Por intermédio de uma amiga conheci o Paweł, um rapaz de idade próxima dos dezasseis anos oriundo de perto de Olsztyn, a terra dos lagos, no nordeste da Polónia. Deu-me a ideia dum rapaz abatido, confortado com a vida que tem, sem grandes planos para o futuro nem aparente vontade em fazê-los mesmo que, como qualquer um de nós, desconhecesse se tem mais um ano de vida pela frente, mais dez, mais trinta ou mais sessenta. O Paweł tem um sorriso largo mas que não me pareceu franco, foi educado quando nos cumprimentou (a mim e à minha amiga) porém com ar de quem assim foi ensinado, a cumprimentar e a falar bem às pessoas mesmo se não tivesse vontade nem interesse. O pai do Paweł veio receber-nos muito contente por termos vindo, explicou muitas coisas sobre a família e a sua história, abria os braços para frisar a ideia e dar detalhe à narrativa. O Paweł não parecia impressionado com a lenga-lenga, até tinha aspeto de estar incomodado com aquilo tudo, com tanto pormenor, como se a sua privacidade estivesse a ser devassada pelo pai que contava a vida toda a estranhos, virava a cabeça ou sorria educadamente para não nos mandar à fava. Brilhavam-lhe os olhos quando falava de automóveis, de mecânica, do sonho de ter uma garagem própria e arranjar motores e suspensões. O pai reparava no desconforto do filho mas continuava a historiar, hesitava nos momentos mais difíceis, escolhia bem as palavras apesar de ser uma pessoa de formação académica modesta, escapava-se-lhe um impropério quando mencionava aspetos que ele considerava mais revoltantes mas rapidamente emendava a mão, pedia desculpa meio envergonhado e retomava o raciocínio procurando episódios mais alegres para aliviar o ambiente.

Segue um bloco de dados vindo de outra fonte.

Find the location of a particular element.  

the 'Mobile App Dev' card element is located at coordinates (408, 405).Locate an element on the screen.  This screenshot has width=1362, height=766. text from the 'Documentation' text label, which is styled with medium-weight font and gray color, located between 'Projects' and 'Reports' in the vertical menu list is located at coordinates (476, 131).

O Paweł é um doente oncológico, tem uma perna amputada, um cancro que já está localizado nos pulmões e tem metásteses em cada centímetro cúbico do corpo, está por semanas ou meses. Este rapaz de dezasseis anos nunca mais jogará futebol com os amigos da Mazúria, nunca limpará as mãos em desperdício depois de reparar um amortecedor, nunca sentirá aquele mel quente que nos invade quando se faz amor com uma mulher pela primeira vez, nunca terá uma moca daquelas marafadas depois dum charro, não lhe será dada a oportunidade de fazer merda e aprender com os erros, não lhe foi dado o famigerado 'livre arbítrio' que os católicos tanto gostam de mencionar como razão para os atos irracionais do Homem. Nada. Ao Paweł não lhe foi dado nada, foi-lhe arrancada uma perna, o cabelo, as ilusões, os sonhos, a inocência. O Paweł tem uma agulha de soro espetada no abdómen e uma espada cravada no coração, sabe que está a morrer mais depressa que os outros meninos da idade dele mas nem tem consciência que nunca mais voltará à sua casa, nunca mais brincará no seu quarto, nunca mais dormirá na sua cama.

Discutem-se penáltis e foras de jogo, lamenta-se que o Philip Seymour Hoffman tenha morrido tão novinho, coitado, fazem-se contas ao orçamento para pagar os luxos que são a internet, o telemóvel, o seguro do carro, umas calças de ganga novas, um blusão para a neve, lamenta-se chorosamente que ele é insensível e não lhe dá atenção ou que ela é a rainha do drama e incapaz de pensar com lógica. Enquanto isso o Paweł definha.

Nunca o cliché 'pôr as coisas em perspetiva' foi tão bem aplicado como quando conheci o Paweł, um rapaz que provavelmente não verá as flores frescas da primavera deste ano, não gozará a sombra duma árvore este verão, não terá mais nenhum Natal.

Precisamos todos de ganhar tino. A vida são dois dias e hoje já conta.